Answer these questions from the text about Validate AI:
(a) What kind of organization does the text say Validate AI is?
(b) Where were the 2018 discussions that inspired the inaugural Validate AI conference held?
(c) What anniversary did the inaugural Validate AI conference run concurrently with?

§ Exercise text
+++
Validate AI (VAI) is an independent community interest company that strives to be the 'go to' organisation dedicated exclusively to improving how AI systems are validated to build trust. We advocate a cross-sectoral collaborative approach between academia, government, industry, and charity sectors to maximise impact.
We are championing a voluntary code of standards by facilitating community discussion to signpost existing best practice and develop new standards where needed.
Our primary objectives are to validate AI and promote:
The inaugural Validate AI conference was inspired by the participation of the co-proposers to discussions at the Royal Society in 2018 about the development of data science skills nationally, promoting greater collaborative work between public, private and academic sectors. These discussions were shared in a Royal Society publication titled Dynamics of Data Science Skills.
The importance of the Validate AI theme was also highlighted through a specialist Masterclass learning program led by Shakeel Khan at HMRC and Dr Tony Bellotti of University of Nottingham Ningbo China to promote machine learning maintenance best practice that is commonly found in the financial services sector that is very relevant to tax authorities.
We are particularly grateful for the immense contribution our sponsors, Imperial College London - Data Science Institute, Ada Lovelace Institute and The Operational Research Society in supporting the launch of the Validate AI initiative and look forward to collaborating with them to champion AI validation matters into the future. We were also very pleased that the inaugural Validate AI conference ran concurrently with the Imperial College London - DSI's 5th Anniversary to celebrate their world class contribution to data science.
+++
(Data items)

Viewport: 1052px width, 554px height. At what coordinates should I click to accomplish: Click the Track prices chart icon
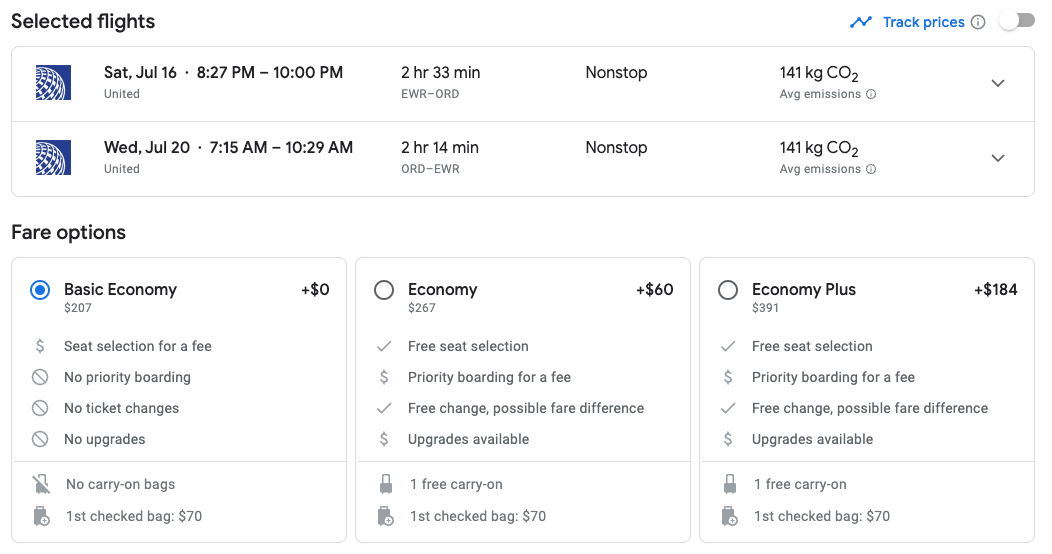[x=860, y=22]

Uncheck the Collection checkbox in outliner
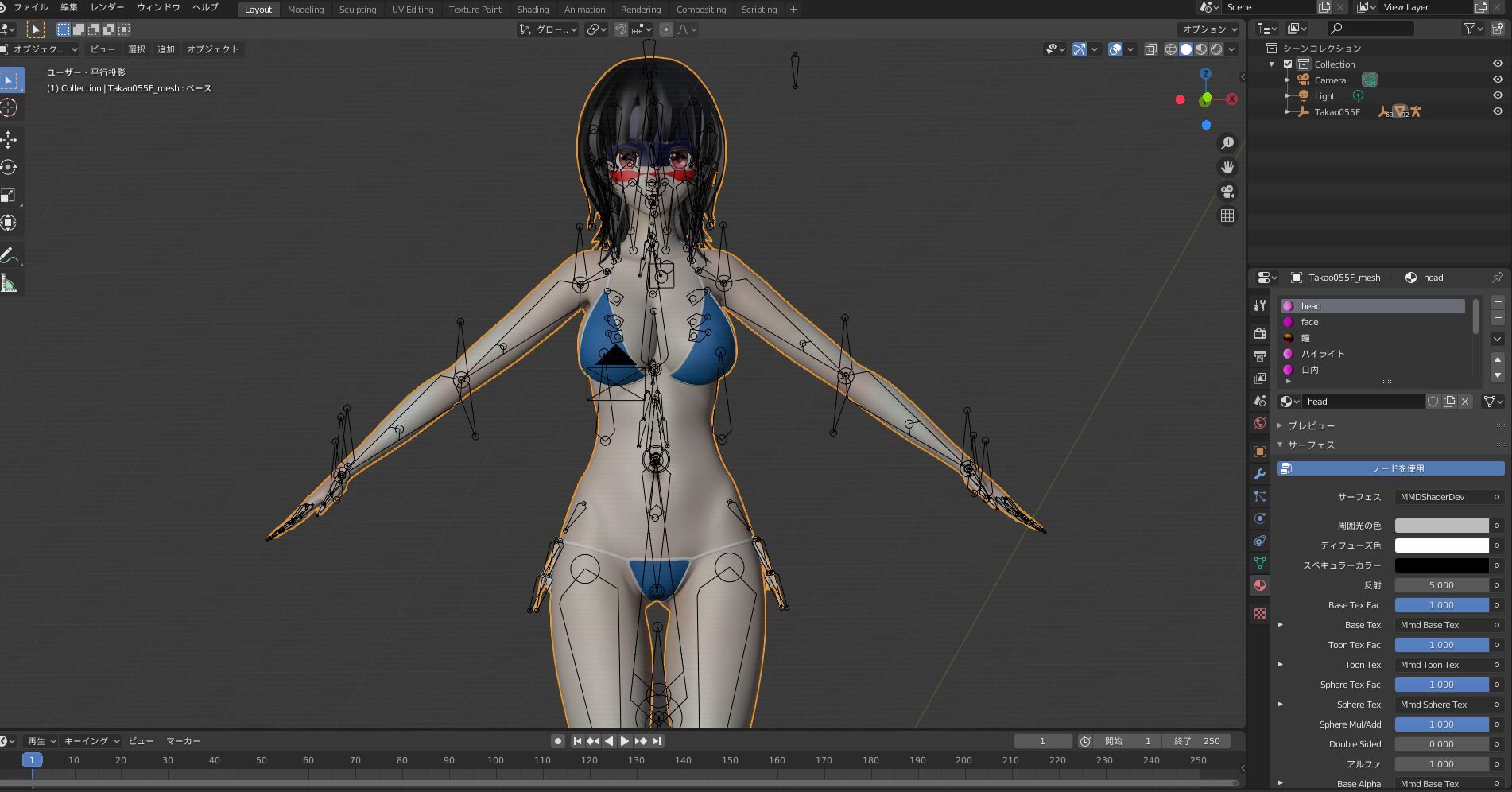[1288, 64]
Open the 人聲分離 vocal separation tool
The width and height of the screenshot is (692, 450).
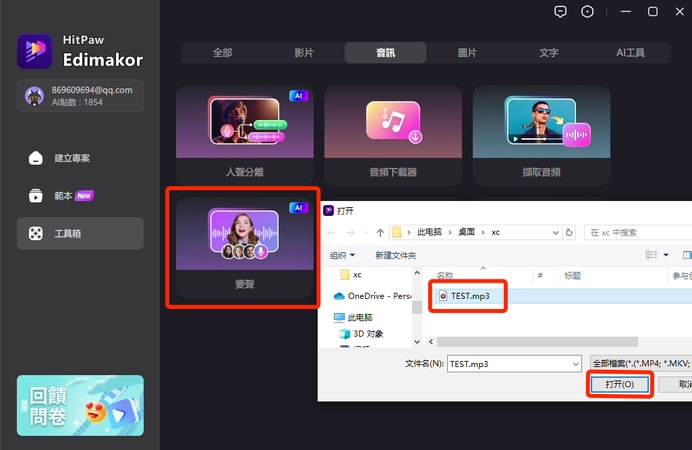click(244, 135)
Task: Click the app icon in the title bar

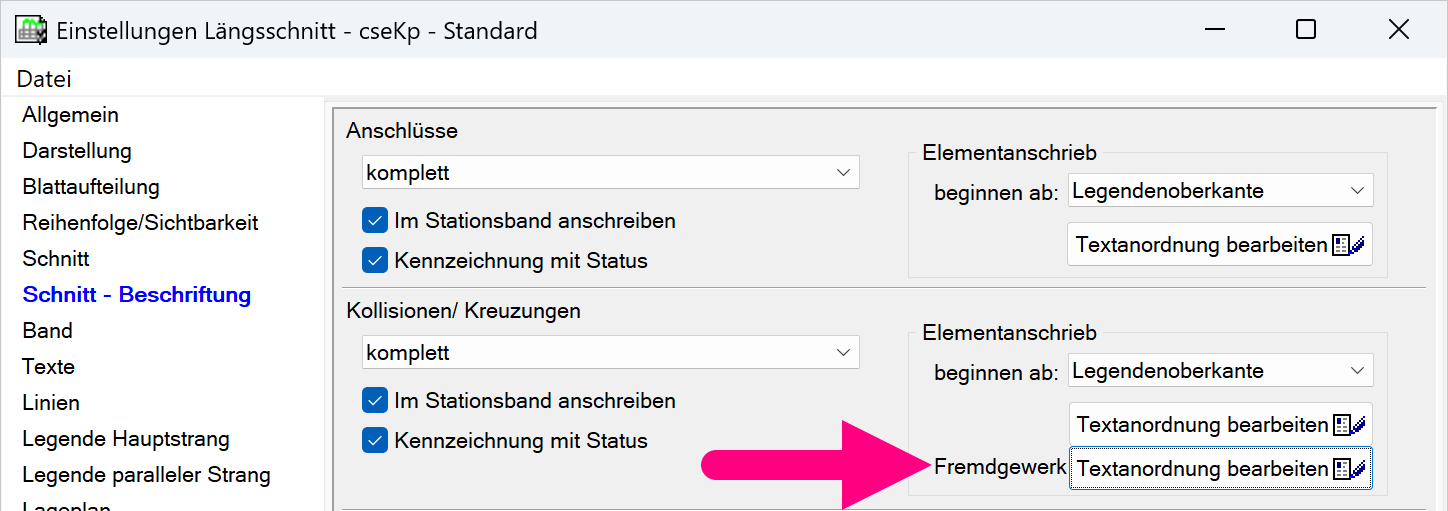Action: [x=31, y=30]
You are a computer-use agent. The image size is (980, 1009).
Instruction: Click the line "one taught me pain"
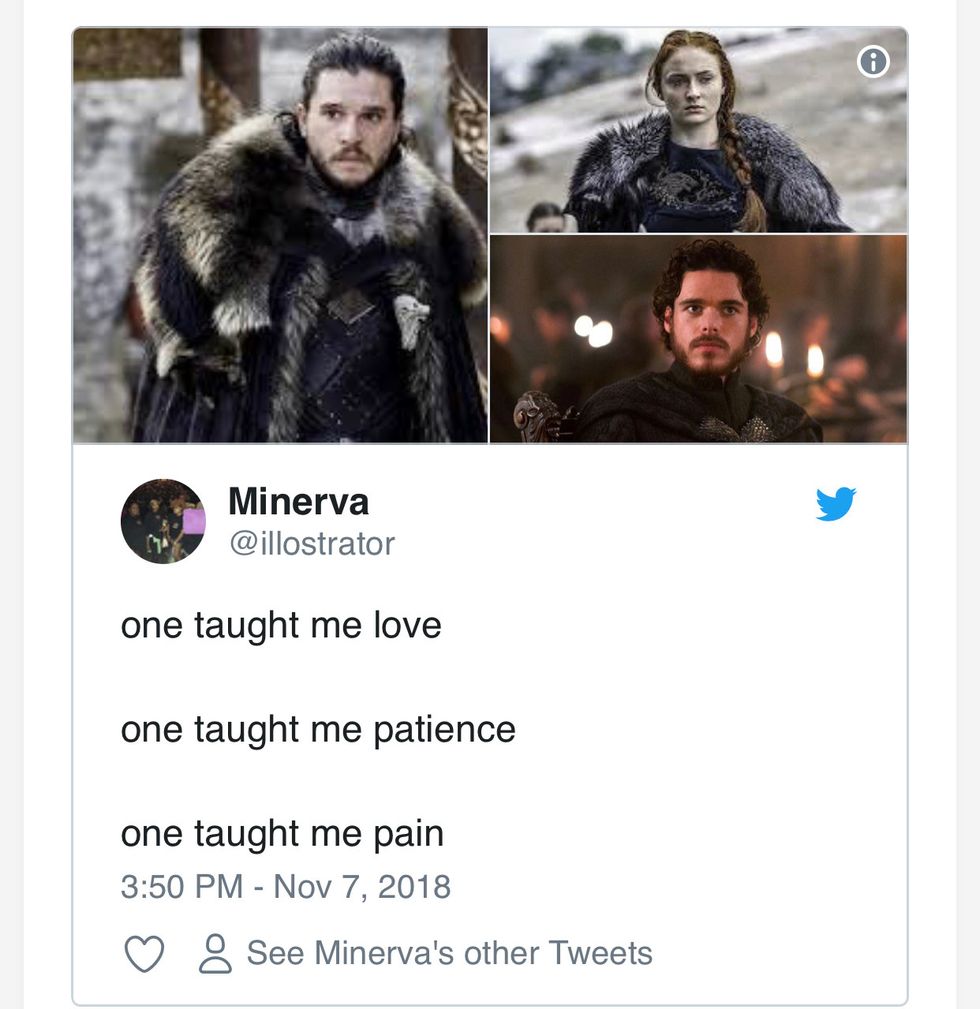[x=282, y=833]
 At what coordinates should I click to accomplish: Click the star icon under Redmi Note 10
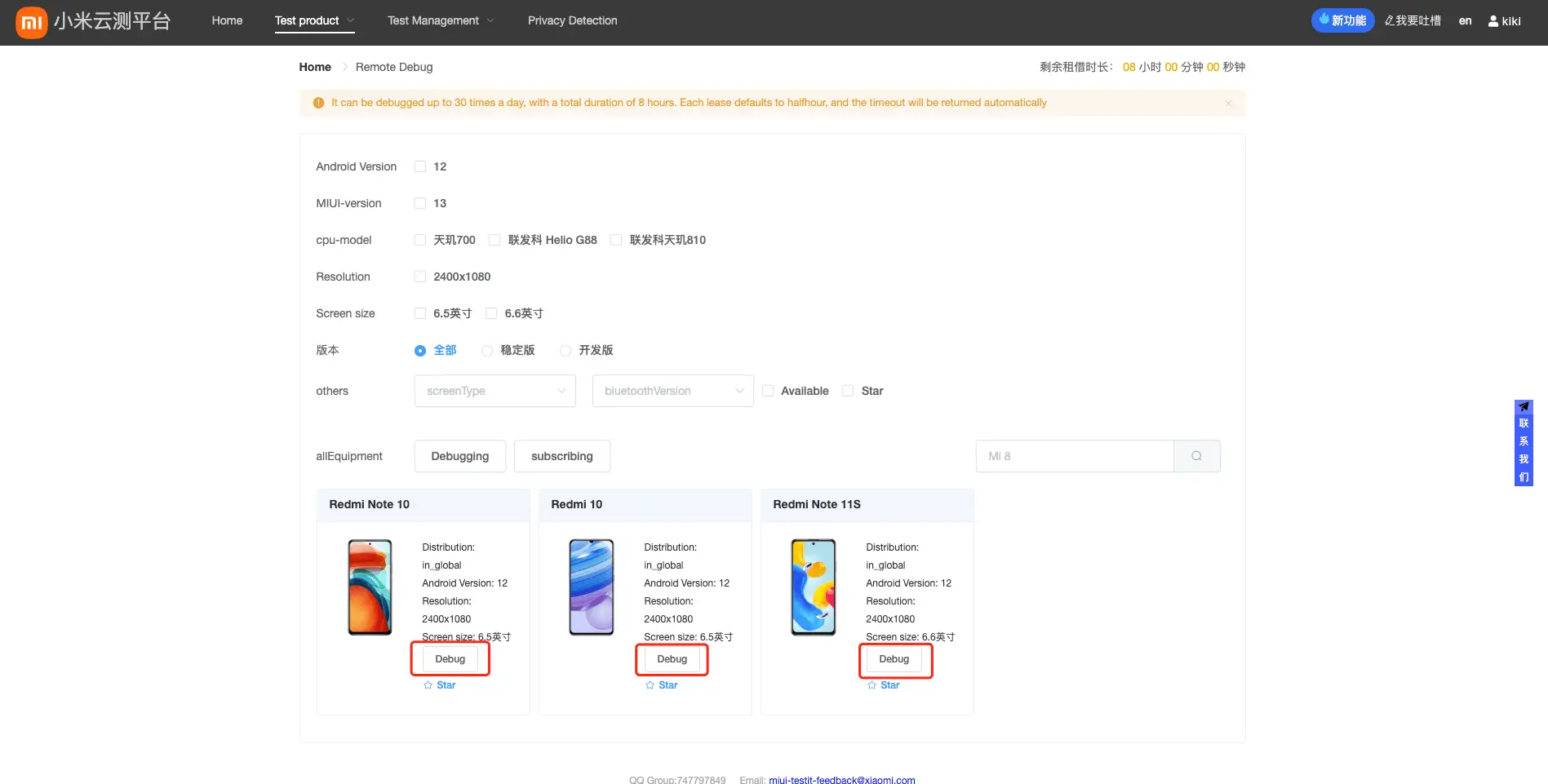pos(428,685)
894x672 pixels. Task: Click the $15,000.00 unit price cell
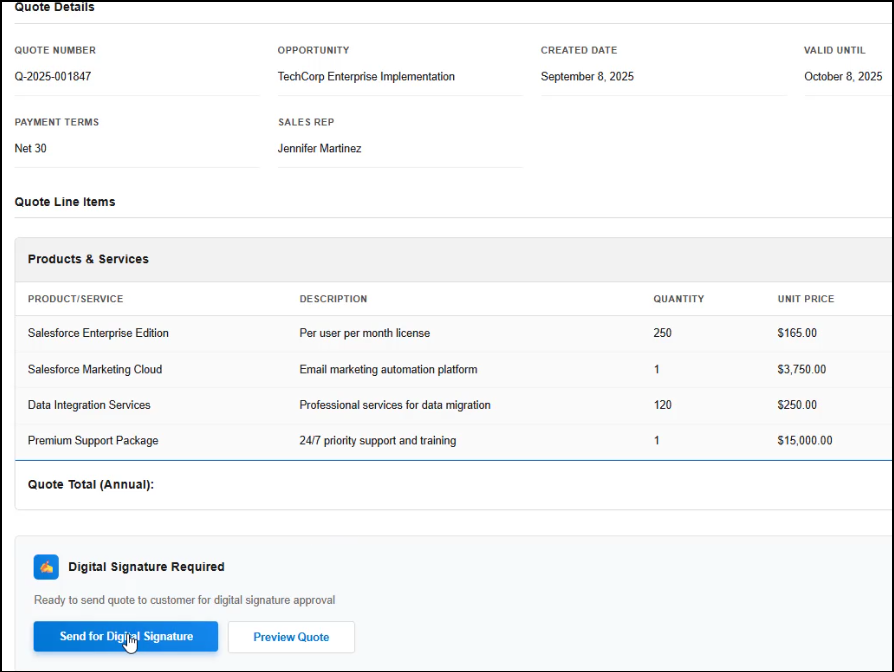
+++
§ Response to this exercise
(a) An independent community interest company.
(b) At the Royal Society.
(c) The 5th Anniversary of the Imperial College London - DSI.